In an 8-0 opinion regarding the case TC Heartland LLC v. Kraft Foods Group Brands LLC, on May 22, 2017 Justice Thomas delivered the opinion of the Supreme Court. The judgment was reversed and the case was remanded. All members joined, except Justice Gorsuch, who took no part in the decision of this case. The Supreme Court issued this highly-anticipated decision and reversed the Federal Circuit. The Supreme Court ruled that 28 U.S.C. 1400(b) remains the only applicable patent venue statute. Secondly, that 28 U.S.C. 1391(c) did not modify or amend 1400(b) or the Court’s 1957 ruling in Fourco Glass Co. V. Transmirra Products Corp. The Supreme Court also ruled that the term “residence” in 28 U.S.C. 1400(b) means only the state in which a company is incorporated.
Patent owners will no longer be able to sue an infringing defendant in a district court where the defendant is subject to personal jurisdiction. Patent infringement lawsuits will only be able to be filed in districts within states where the infringing defendant is incorporated. As well as in districts where there has been an act of infringement and the defendant has an established place of business.

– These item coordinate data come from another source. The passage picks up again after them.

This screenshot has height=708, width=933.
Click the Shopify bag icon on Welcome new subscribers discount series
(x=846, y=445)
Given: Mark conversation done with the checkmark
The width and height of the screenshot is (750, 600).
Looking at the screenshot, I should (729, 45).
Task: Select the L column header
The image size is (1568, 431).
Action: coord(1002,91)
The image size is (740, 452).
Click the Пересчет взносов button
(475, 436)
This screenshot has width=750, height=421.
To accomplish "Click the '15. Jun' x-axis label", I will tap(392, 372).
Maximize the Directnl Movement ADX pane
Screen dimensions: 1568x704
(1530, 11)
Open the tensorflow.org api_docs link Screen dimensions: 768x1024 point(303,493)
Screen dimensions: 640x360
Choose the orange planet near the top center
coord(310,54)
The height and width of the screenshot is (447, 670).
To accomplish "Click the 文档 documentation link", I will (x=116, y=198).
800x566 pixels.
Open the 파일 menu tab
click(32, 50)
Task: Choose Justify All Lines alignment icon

The Supreme Court also determined In TC Heartland, that Congress did not intend to change the meaning of 1400(b), or to overrule the decision in Fourco Glass. The Supreme Court relied and referred to the 2011 changes that added “otherwise provided by law” as some evidence that Congress must have wanted 1400(b) to apply.
Foreign corporations and other types of domestic entities can still presumably be sued mostly anywhere. The Supreme Court’s decision did not directly address this, but it was clearly stated in footnotes 1 and 2. While this decision is not favorable to patent owners, patent venue has been the target of patent reform debates in Congress for many years. This ruling is expected to increase cost, complexity and continue to create uncertainty for small entities.